*Task to complete*
Reproduce everything from the line containing "Screen dimensions: 640x370" down to the line containing "tap(37, 33)", both included, and leave the pictures out.

*Available records*

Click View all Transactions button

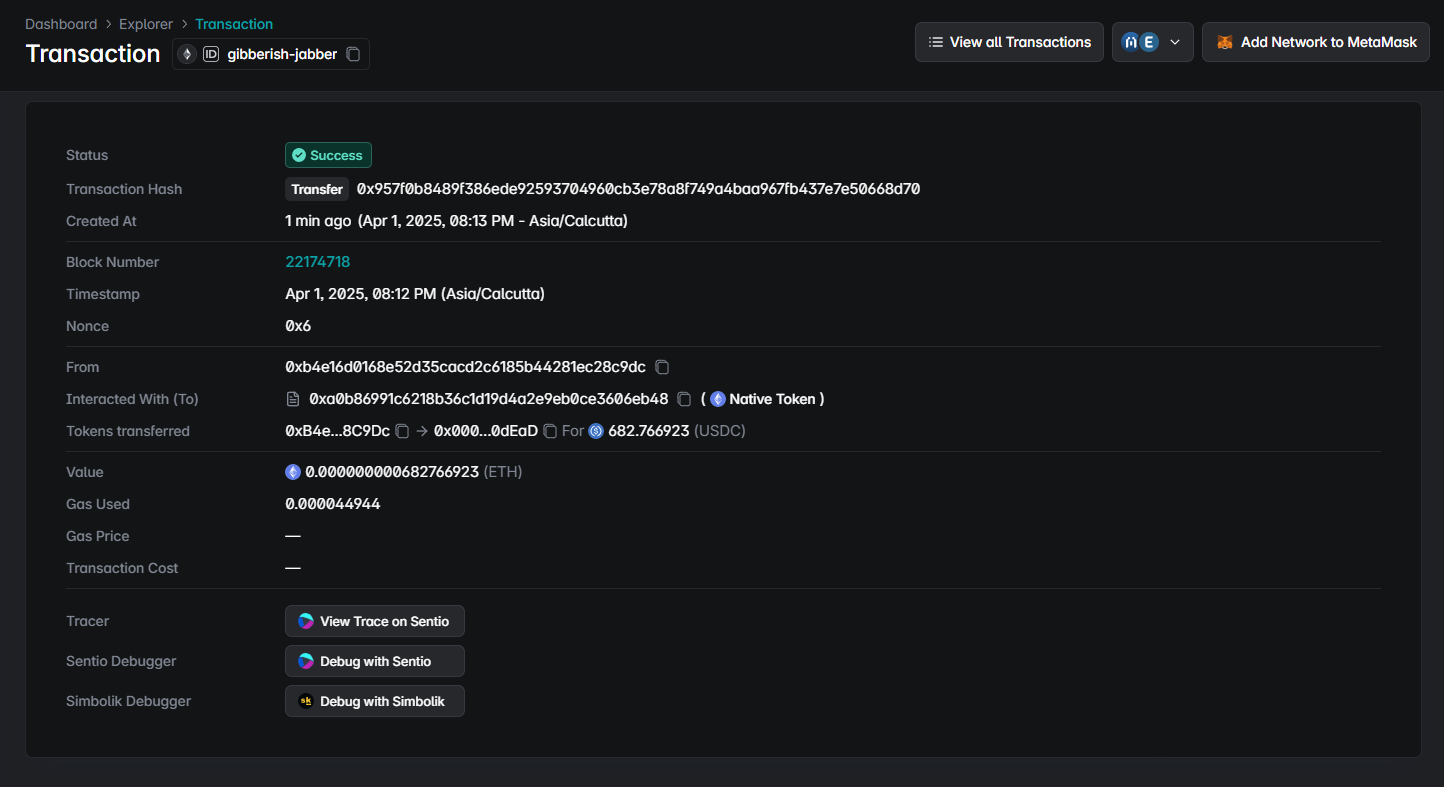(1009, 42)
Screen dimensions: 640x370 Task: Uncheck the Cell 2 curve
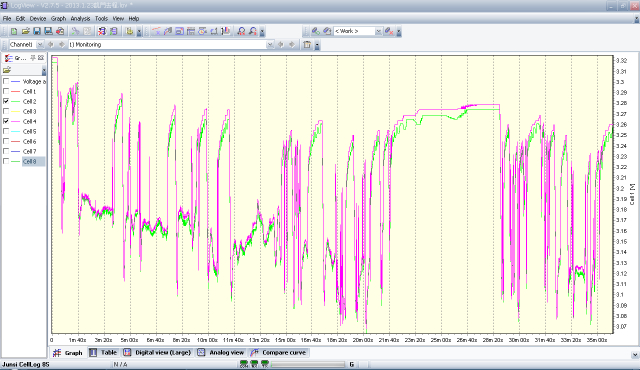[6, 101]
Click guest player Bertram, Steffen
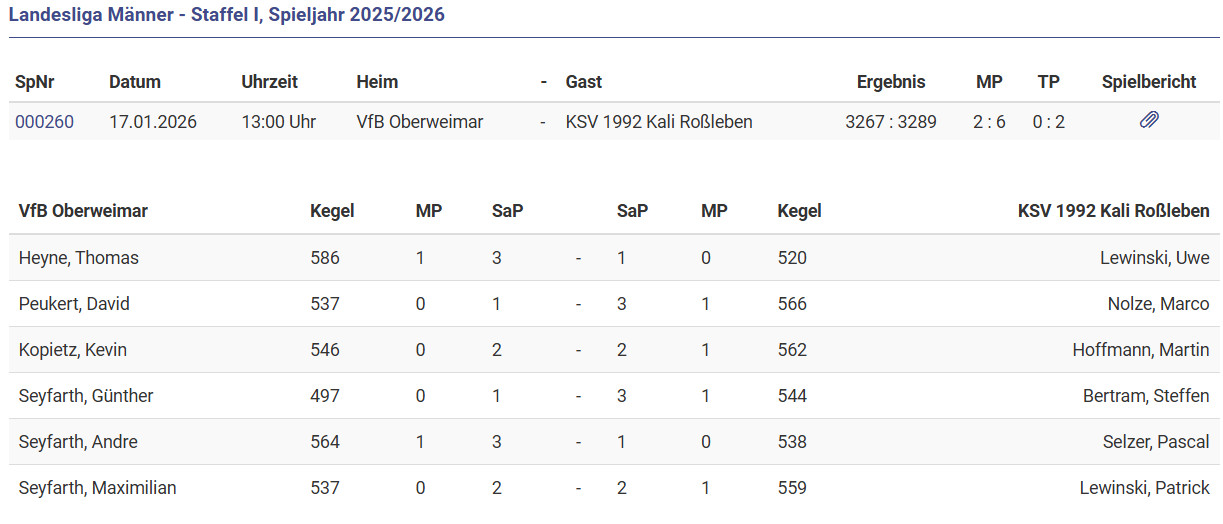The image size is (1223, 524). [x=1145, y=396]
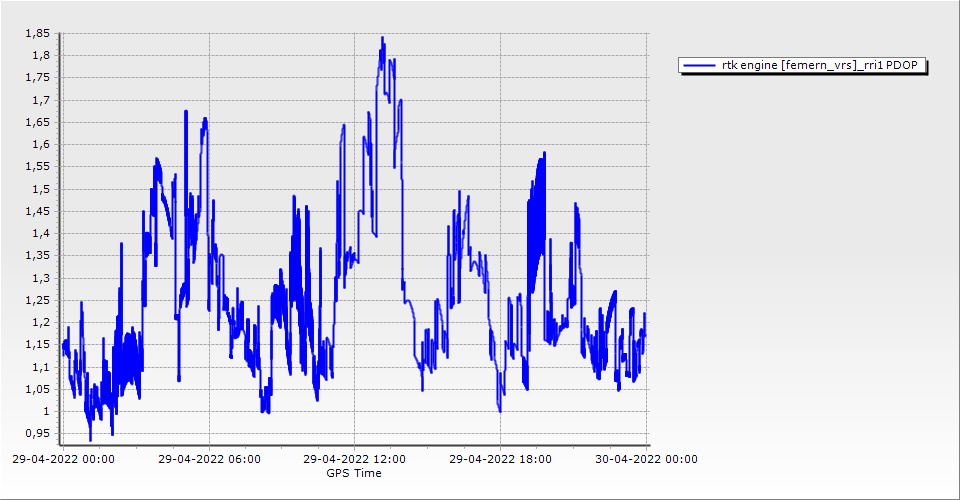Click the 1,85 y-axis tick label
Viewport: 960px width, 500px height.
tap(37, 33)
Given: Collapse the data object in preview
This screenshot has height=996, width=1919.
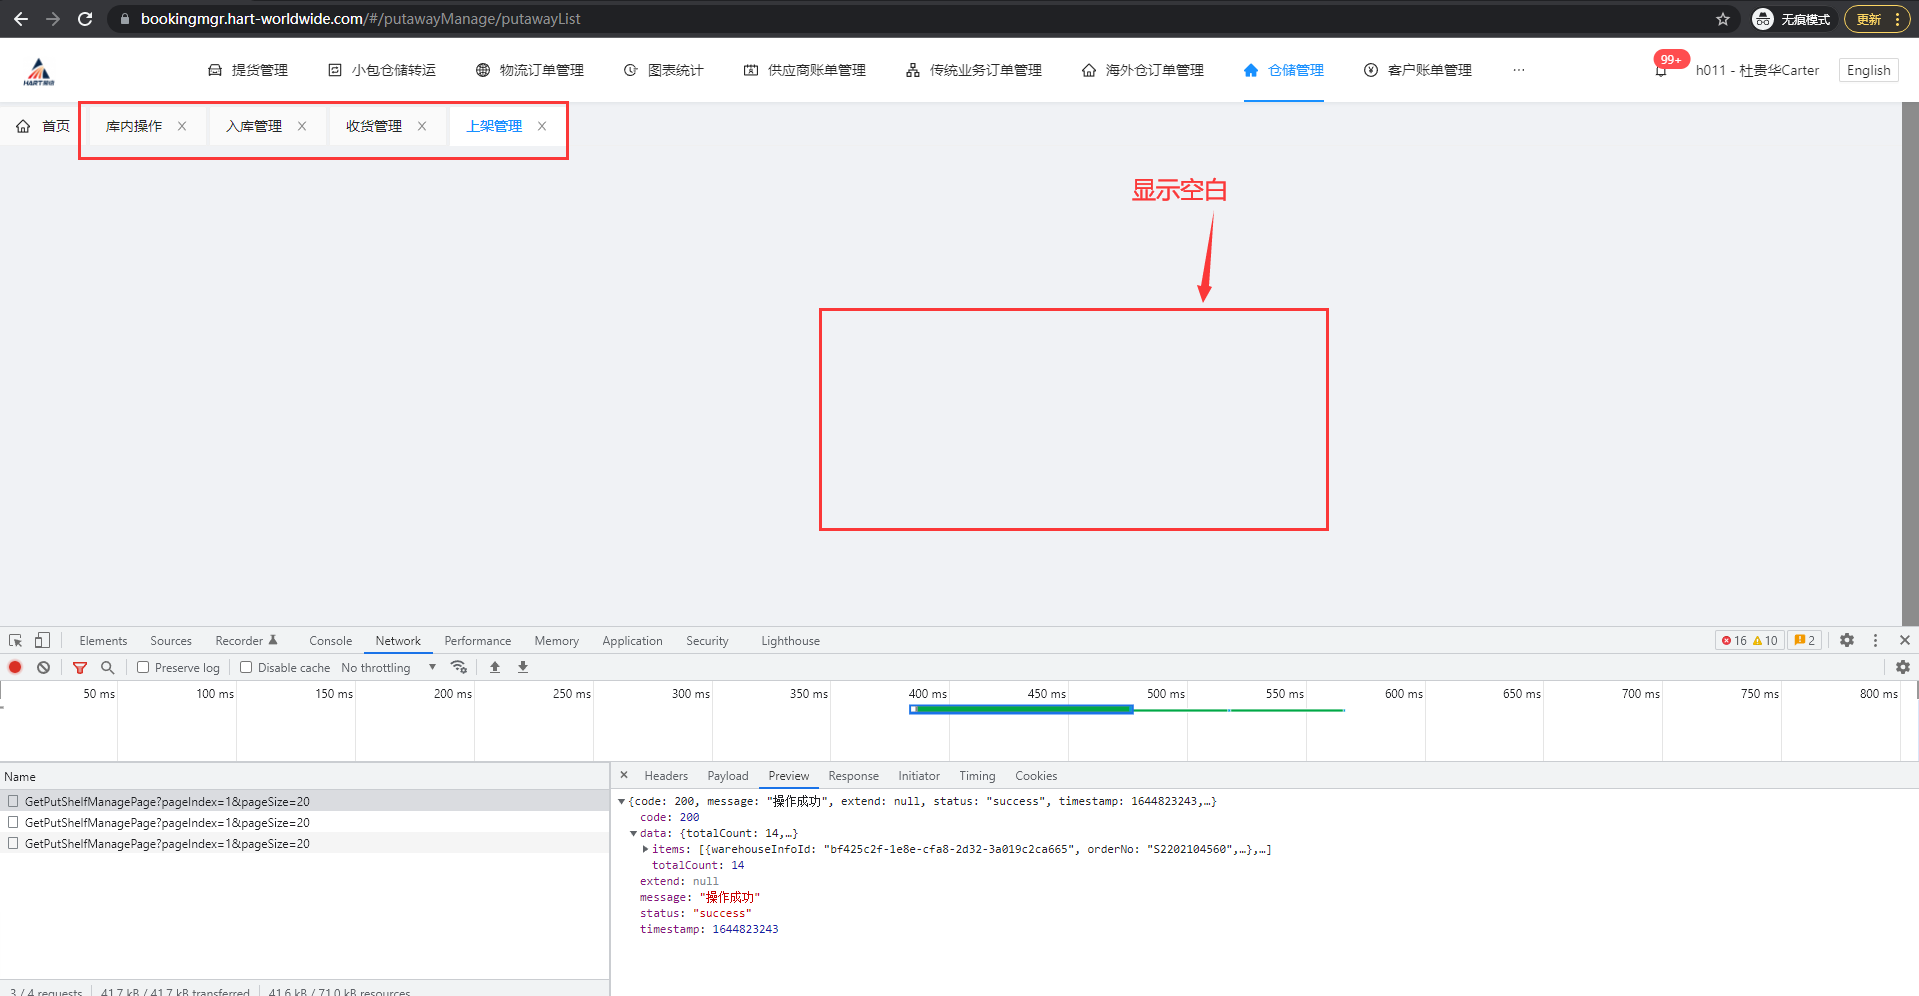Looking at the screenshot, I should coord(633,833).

*Exercise solution*
Screen dimensions: 640x370 Task: Uncheck the Cell 2 curve
[6, 101]
Click guest player Bertram, Steffen
The image size is (1223, 524). [x=1145, y=396]
Click the 1,85 y-axis tick label
Viewport: 960px width, 500px height.
tap(37, 33)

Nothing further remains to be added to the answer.